--- Task details ---
Only the lines from the one with "Where should I" to the end of the data below should be returned, each exactly as it stands.

--- Supplied material ---
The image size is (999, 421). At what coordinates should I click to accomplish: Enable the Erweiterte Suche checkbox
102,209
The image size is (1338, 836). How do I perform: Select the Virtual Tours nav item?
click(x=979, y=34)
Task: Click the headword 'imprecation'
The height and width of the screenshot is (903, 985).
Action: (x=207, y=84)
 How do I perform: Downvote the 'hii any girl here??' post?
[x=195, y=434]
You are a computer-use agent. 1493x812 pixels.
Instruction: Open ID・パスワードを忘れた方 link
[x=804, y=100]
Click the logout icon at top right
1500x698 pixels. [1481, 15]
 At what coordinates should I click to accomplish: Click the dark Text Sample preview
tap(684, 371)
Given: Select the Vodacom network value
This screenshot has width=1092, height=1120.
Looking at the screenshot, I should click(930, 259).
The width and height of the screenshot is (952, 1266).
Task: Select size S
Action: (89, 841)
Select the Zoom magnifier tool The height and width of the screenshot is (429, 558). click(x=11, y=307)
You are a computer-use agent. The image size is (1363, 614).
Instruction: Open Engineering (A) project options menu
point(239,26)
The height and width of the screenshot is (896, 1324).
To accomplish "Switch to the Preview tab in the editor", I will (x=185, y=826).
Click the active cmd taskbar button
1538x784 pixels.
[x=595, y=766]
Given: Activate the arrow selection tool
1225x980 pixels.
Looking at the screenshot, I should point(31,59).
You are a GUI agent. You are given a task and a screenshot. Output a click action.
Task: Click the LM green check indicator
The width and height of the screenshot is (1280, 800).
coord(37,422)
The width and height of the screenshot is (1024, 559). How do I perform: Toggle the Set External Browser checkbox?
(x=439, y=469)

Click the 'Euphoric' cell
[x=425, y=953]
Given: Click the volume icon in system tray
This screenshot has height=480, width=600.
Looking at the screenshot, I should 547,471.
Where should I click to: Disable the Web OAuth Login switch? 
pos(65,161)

--- Exercise output ---
Where should I click to: Disable the Web OAuth Login switch? 
pos(65,161)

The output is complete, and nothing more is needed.